La notte che aspettavo è arrivata e, mentre scendono le prime tenebre, il prato dell'Olimpico sotto di me si trasforma in un placido lago dove luccicano migliaia di piccoli bagliori che - ahimè - non sono le romantiche fiammelle degli accendini, ma sono i nefasti schermi di fotocamere, videocamere, cellulari che imperversano ad ogni concerto di questa nuova generazione "a schermo totale", come la chiama il mio mitico cugino.

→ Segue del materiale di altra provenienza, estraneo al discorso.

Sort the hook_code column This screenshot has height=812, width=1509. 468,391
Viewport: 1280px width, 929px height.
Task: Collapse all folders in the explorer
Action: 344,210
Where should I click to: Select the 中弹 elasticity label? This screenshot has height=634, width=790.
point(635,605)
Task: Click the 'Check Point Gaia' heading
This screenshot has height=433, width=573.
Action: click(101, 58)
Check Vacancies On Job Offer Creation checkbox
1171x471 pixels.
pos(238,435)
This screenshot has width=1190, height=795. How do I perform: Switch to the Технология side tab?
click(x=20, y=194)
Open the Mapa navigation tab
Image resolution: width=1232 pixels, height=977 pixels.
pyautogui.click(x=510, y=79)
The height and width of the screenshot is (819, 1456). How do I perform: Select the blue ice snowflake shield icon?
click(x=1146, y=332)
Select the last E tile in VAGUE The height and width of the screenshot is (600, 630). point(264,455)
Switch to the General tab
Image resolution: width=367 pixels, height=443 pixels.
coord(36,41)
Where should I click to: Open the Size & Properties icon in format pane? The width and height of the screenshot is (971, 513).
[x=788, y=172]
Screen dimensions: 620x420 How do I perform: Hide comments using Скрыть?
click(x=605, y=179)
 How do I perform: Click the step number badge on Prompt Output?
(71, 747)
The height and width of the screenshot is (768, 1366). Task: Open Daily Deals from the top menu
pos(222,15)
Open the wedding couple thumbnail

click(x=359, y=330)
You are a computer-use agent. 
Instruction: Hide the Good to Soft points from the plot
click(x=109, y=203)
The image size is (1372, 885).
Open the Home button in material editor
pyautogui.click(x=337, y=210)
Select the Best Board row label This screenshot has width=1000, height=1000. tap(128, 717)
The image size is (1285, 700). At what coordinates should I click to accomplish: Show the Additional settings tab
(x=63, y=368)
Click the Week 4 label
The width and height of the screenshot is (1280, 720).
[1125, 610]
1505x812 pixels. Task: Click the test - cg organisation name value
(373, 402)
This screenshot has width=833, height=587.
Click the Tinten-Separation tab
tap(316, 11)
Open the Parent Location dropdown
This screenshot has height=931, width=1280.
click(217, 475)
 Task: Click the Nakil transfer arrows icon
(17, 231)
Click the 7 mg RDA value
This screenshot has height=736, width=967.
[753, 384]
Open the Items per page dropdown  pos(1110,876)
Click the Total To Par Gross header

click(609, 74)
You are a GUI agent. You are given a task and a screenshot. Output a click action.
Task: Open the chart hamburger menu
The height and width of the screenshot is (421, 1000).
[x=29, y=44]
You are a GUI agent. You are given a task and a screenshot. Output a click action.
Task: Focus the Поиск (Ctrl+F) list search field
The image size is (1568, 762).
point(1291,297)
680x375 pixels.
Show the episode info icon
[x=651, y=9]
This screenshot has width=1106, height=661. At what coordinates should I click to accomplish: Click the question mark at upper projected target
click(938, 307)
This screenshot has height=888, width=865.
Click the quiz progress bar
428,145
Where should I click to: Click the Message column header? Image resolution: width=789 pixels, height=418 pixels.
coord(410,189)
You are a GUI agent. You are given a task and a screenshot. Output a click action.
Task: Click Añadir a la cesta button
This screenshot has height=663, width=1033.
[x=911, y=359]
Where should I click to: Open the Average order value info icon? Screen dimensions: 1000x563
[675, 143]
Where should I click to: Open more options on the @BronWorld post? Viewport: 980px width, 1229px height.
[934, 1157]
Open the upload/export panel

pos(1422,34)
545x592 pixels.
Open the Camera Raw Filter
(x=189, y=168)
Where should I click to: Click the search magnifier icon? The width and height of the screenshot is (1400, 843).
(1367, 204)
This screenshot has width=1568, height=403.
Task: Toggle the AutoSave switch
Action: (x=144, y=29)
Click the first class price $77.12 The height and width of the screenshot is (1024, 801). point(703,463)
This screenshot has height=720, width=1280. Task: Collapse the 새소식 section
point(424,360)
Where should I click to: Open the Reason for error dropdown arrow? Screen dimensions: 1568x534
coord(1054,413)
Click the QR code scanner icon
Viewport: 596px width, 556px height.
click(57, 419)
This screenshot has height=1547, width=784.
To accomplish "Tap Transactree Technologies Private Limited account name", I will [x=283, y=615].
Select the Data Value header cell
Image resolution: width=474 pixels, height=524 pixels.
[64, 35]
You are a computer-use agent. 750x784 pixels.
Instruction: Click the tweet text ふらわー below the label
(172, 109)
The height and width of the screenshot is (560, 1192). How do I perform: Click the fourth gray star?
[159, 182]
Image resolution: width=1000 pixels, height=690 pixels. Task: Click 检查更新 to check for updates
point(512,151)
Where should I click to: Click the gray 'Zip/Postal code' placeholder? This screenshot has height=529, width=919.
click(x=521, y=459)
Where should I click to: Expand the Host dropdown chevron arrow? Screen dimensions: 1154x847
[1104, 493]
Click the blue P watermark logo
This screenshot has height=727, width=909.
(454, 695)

Anche io tiro fuori la mia e faccio un
paio di scatti, ma, via, son troppo lontana e poi ho ben altro da fare: devo ballare, devo donarmi integralmente a questa musica, la voglio sposare, la voglio scopare. Voglio sentire vibrare ogni nota sulla pelle, perché i Depeche Mode stanno suonando per me e nessun altro. E in questo momento non mi sento più sola, dimentico tutto: l'odissea di un viaggio infinito che al posto dei Ciclopi e dei Lestrigoni ha come protagonisti una Roma bollente, due ore di ritardo del treno e l'ATAC, Azienda Trasporti Attaccati ar Cazzo, un posto prenotato con vista su traliccio (male minore visto che occuperò abusivamente le scale), lo stress, la fatica e la noia, anche, di un viaggio in solitaria. Sono sola sì, ma per queste due ore sono forte e viva e
salva, ubriaca di una
Enjoy the silent che ha fatto volare ogni cellula del mio corpo in un rimescolarsi intimissimo di ricordi, speranze, delusioni, sogni.
I Depeche Mode stasera suonano solo per me.
Ma a parte le romanticherie personali volevo rassicurarvi tutti che Dave Gahan, nonostante i recenti problemi, è sempre
sdraiabile in quattromila posizioni differenti solo per il modo in cui sculetta.